Tú, inasible ante la mano que intenta escribirte, 
ante el nombre por el cual vuelves la cabeza 
como desde otra edad. Infiel a la sombra 
sales desnuda de la cama y te eriges 
como una columna vertebral para el día, 
en esta otra parte del mundo. Sales a la terraza, 
vestida apenas, como una aparición, 
y la lluvia te toca como si fuera un pensamiento. 
Ahí te alcanza un tiempo de esfinges y perfiles. 
Triste y melancólica 
como si toda la juventud fuera tuya 
y tu cuerpo se lavara en un río, 
desde hace años, 
igual que los habitantes de ciertos lienzos. 
Te perfilas en la veranda 
con una mano en el mentón 
mientras sostienes con la otra un vaso de ginebra 
como un bastón para la sangre. 
Sin necesidad de espectador, te logras sola 
como una magia. Aquí en la memoria 
esta escena se destina a repetirse 
ya recargada tú en aquella terraza para siempre, 
donde tu cuerpo se tiende 
al natural riesgo de arder 
por la desamparada estrella de ti misma. 
 
 
 
GRECIA TIENE ALGO QUE EL CIELO TIENE A CIERTA HORA…
Tiene algo que los cristales empañados tienen,
tal vez no sea el vaho sino la estación
creciendo por los bordes
como un musgo cristalino, como una bella plaga de invierno
que hace que muchachas blancas se coloquen la bufanda,
y lleven su corazón a la llovizna.
Tal vez no sea lo basáltico de la intemperie
sino la lluvia que no cae y que a uno le da
un estado de ascenso apacible.
 
Ella tiene algo que también las fuentes;
no lo sé bien,
algo de esa celebración de transparencia vino con ella,
algo de ahí, donde la claridad se desarregla para todos.

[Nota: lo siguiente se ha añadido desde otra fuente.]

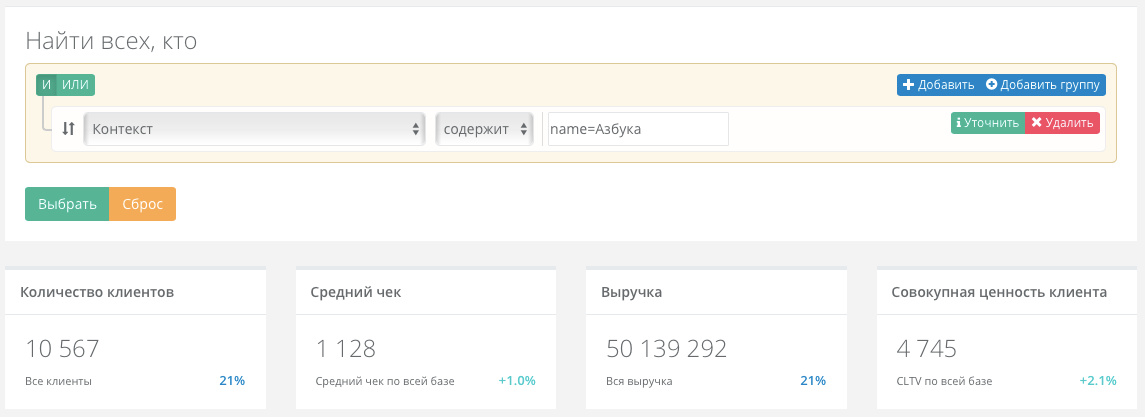1145x417 pixels.
Task: Click the name=Азбука value input
Action: [x=638, y=129]
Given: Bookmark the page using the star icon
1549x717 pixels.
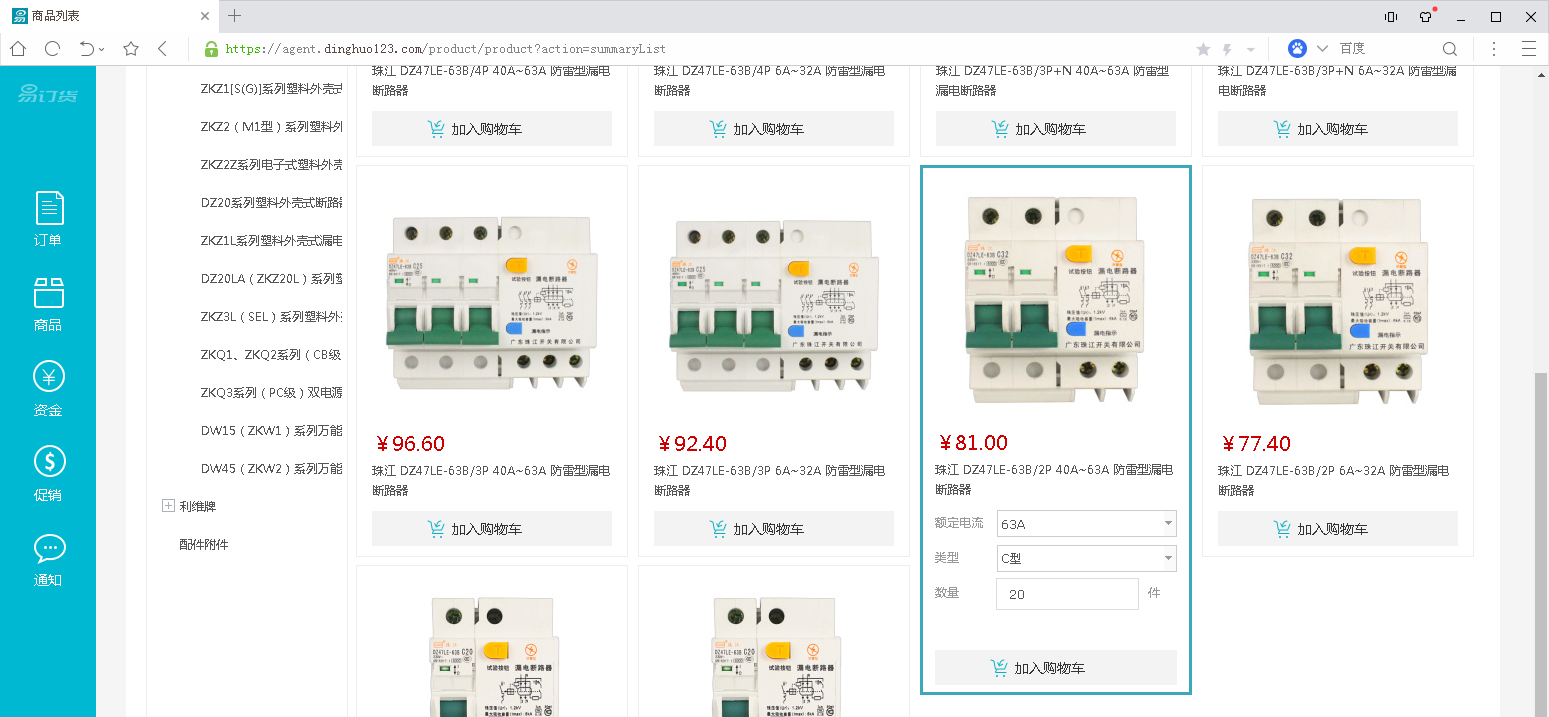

También lo dice el azogue de mirar, lo lanceolado de sus ojos.
 
Ella tiene algo que juega con el caos
que tal vez no sea como caer la noche
o como no poder respirar
sino que en otros lugares llueve
cuando ella descuelga su sonrisa por unos segundos en la casa.
 
Ella tiene algo del sur, tal vez su forma de nublarse;
algo de cementerio y de jardines,
algo de estar bajo el trueno,
tal vez sólo sea que en una mañana,
cualquiera, como ésta,
cercana al mar o a la violencia, no importa,
se ha descubierto su semejanza
con el invierno.
 
Ella tiene algo de esa belleza, no lo sé bien.



PROSA DE LOS CAÑAVERALES 
 
En ti el verano trabaja duramente / con sus tijeras y sus nubes de gasa. / Es tuyo el horizonte, el perfil de las fábricas / y al otro lado la esperanza del mar. / Hace más de 100 años / en este árbol donde estás detenida / un ejército amarró a sus caballos. / Se han guarecido miles de pájaros / y tu corazón, ahora, / animal más que flora carnívora. / Extraño viajar contigo en carretera y tener miedo / cuando el cielo es cielo para marineros, nos decíamos. / Los satélites giraban junto a la música de las esferas. / Y los grandes hornos azucareros desenlazaban una nieve quemada. / Extraño también tus ojos, / el espíritu maligno que te habitaba cuando mirabas de frente el incendio de los cañaverales.
 
 

ESCRITO EN UN CUADERNO DE VIAJE 
 
De niño tuve un perro / siniestro y por la noche, / a la luz de la luna / cambiaba el color de su pelo. / Yo lo miraba con rencor / respirar en un sueño maligno. / De niño tuve un perro criado por vagabundos. / Le acerqué la comida una mañana / y aquella mañana de una dentellada / me dejó enterrado en la palma de la mano / un pequeño maxilar, sucio y maloliente. / Pensaba en apedrearlo y apedrear a mi padre / que pagó por su paladar oscuro / —supuesta indicación de buena raza— / una noche de borrachos. / Tuve un perro a los 6 años. / Pensaba en él cuando llovía: / su pequeña casa de madera bajo el trueno. / Una noche mi padre lo subió a su auto y lo llevó / lejos, donde su olfato se perdiera / con los mercados y la sombra, / pero esa noche continuó corriendo / tras de nosotros, y aún continúa / ¿Verdad, padre? / corriendo y se cansa y vuelve a perder estatura / en la distancia hasta desaparecer.